As a child I thought of discipline as a behavior. And often when we speak of a child’s behavior, if they misbehave in our presence, we say that they are a bad child. However, have you stopped to consider that a child’s behavior reflects the principles of discipline his or her guardian has or has not taught at home? And I’m not talking about just good manners.
Yes, it’s great to teach a child to speak in a kind way. More so though I’m talking about discipline of self because if you are a disciplined person you have more than kind and polite speech in your day-to-day conversations with others. In that way, discipline is a behavior and a skill set – an interpersonal and intrapersonal skill set that we all must develop. If we don’t develop discipline and continue to live in a state of discipline, we cannot be or become our best selves.
However, much as kids like to have what they want, we as adults also enjoy comfort and having things that make us comfortable. But comfort is not a place where we thrive in discipline. Throughout our lives we have tasks that we must complete and goals that we want to accomplish. Without discipline that won’t happen for us. I know as a child everyone did not have loving parents or a strong support system to guide them and show them the way to go.
Still, as an adult, we do have freedom of choice. And with the freedom to choose the choices we make as an adult are solely ours to make. We get to choose to make positive choices that will get us closer to where we need and desire to be, or choices that will cause our lives to be in shambles and in a worst state today than it was on yesterday. And if your life is not where or what you want it to be have you paused to break down how you spend your days?
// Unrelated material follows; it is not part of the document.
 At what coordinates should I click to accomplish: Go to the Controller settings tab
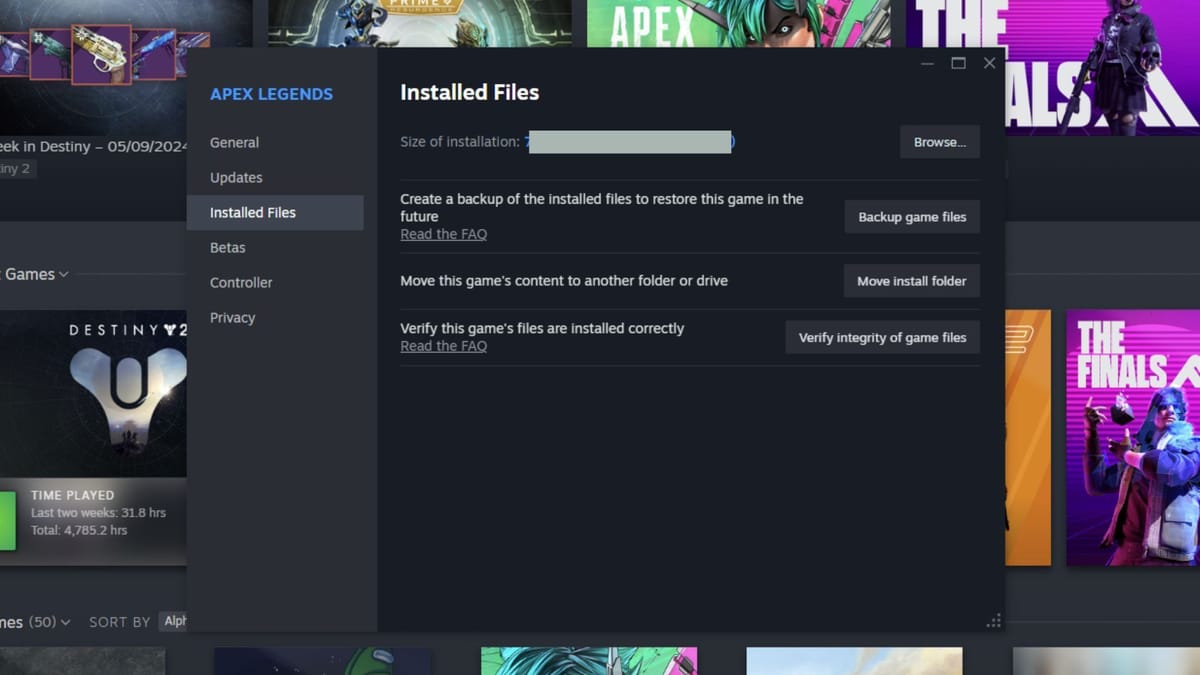tap(241, 283)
Have you paused to look at where you spend your time at? Have you paused to look at what you spend your time doing? Have you paused to evaluate who you spend your time with and the energy and conversations you have with the people you’re closest to? Have you paused to determine why you do the things you do and if they are moving you closer to where you want and need to be? And if you have taken inventory of your life and you see areas that you know you need to improve have you put a plan into place to do so.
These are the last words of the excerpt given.